Ministry of Health Responsible Disclosure guidelines
If you identify a security issue, please tell us so that we can get it fixed.
The Ministry of Health (The Ministry) takes the security of our systems seriously and we value input from the security community. Responsible disclosure of security vulnerabilities within the health and disability system helps us ensure the security and privacy of our information.
As such, the Ministry’s IT security team wants to work with anyone who reports a vulnerability in our systems. The Ministry will validate, respond and fix vulnerabilities in accordance with our commitment to security and privacy. We will not take legal action or suspend or terminate access to Ministry services for those who discover and report security vulnerabilities in accordance with the Responsible Disclosure guidelines.
The Ministry reserves its legal rights in the event of noncompliance with the Responsible Disclosure guidelines.

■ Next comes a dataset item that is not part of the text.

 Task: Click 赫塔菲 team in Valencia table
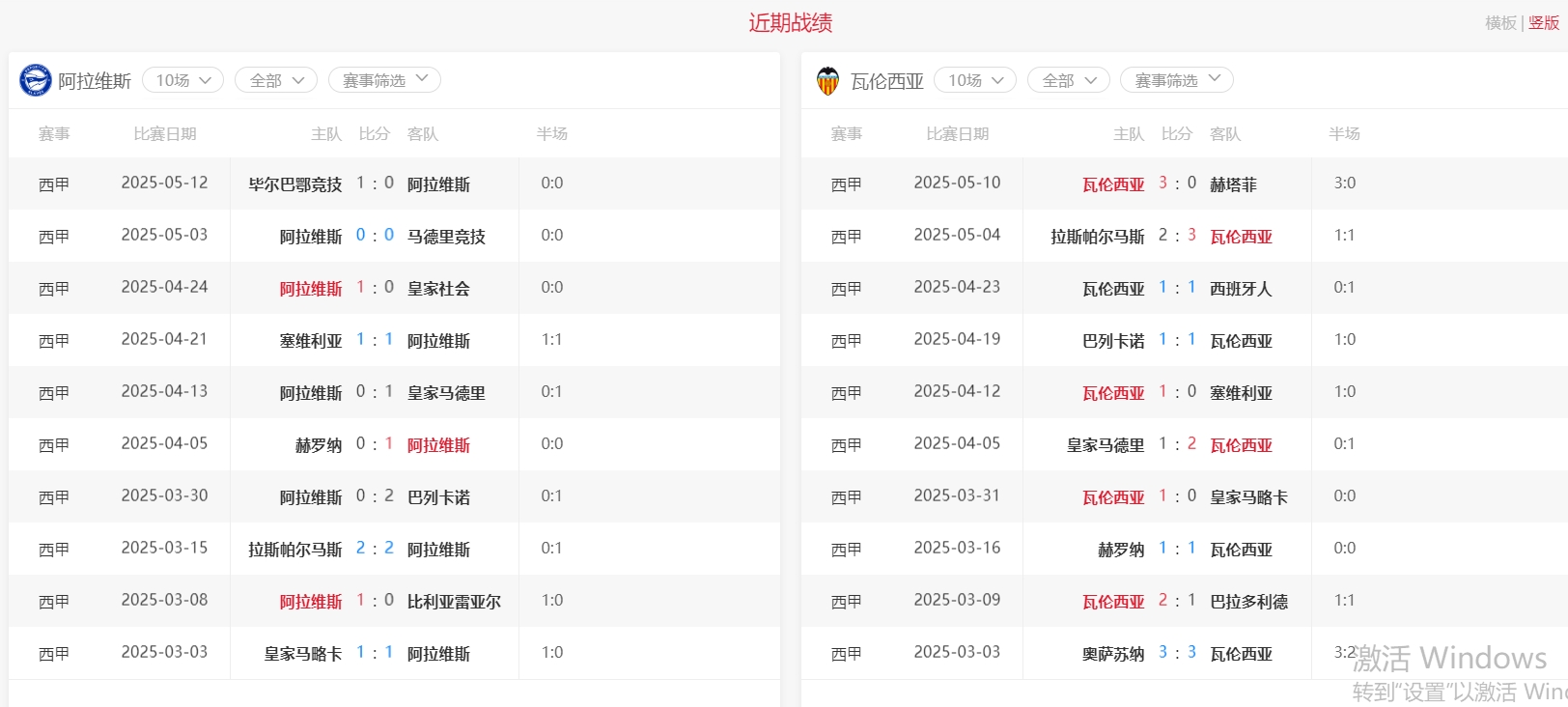pyautogui.click(x=1233, y=184)
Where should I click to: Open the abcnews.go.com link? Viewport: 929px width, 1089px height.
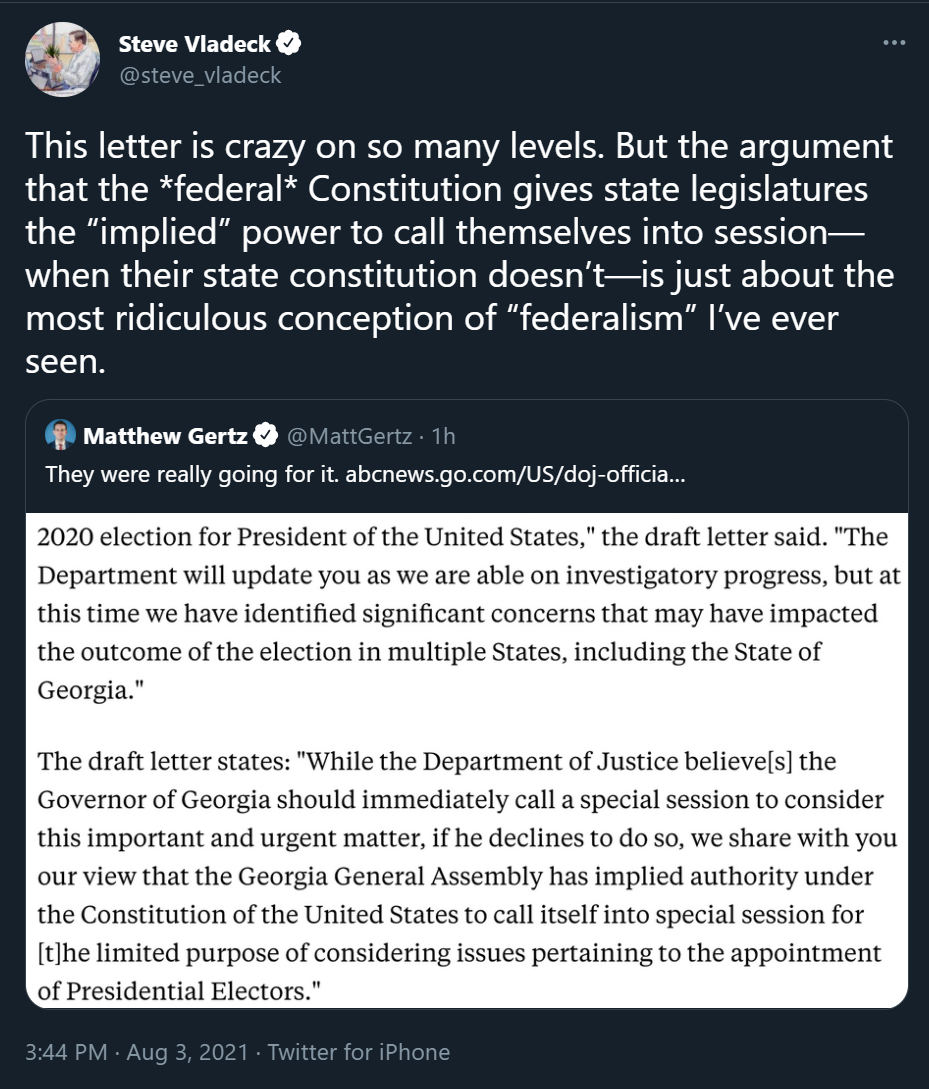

We ask that anyone doing security testing:
- makes every effort to avoid interference with or breach of the privacy of individuals, degradation of user experience, disruption to production systems and destruction of data
- performs research only within the scope set out below
- deletes, and does not share, any Ministry confidential information / personal information they might have obtained
- uses the identified communication channel to report vulnerability information to us reasonably soon after they find it
- keeps information about any vulnerability they’ve discovered confidential between themselves and the Ministry until we have had an opportunity to fix the vulnerability.
If you follow these Responsible Disclosure guidelines when reporting an issue to us, we commit to:
- being as straightforward and communicate as we can with you
- treating the information you share with us as confidential within the Ministry and our suppliers, unless disclosure is necessary where:
- a third party discovers the vulnerability before we have had the opportunity to resolve it
- the vulnerability information is used to cause a privacy breach and the Ministry is required to handle the breach in accordance with the Privacy Act 2020
- not pursuing any legal action related to your research (provided you follow the Responsible Disclosure guidelines, keep our information confidential and cause no damage/disruption to Ministry services)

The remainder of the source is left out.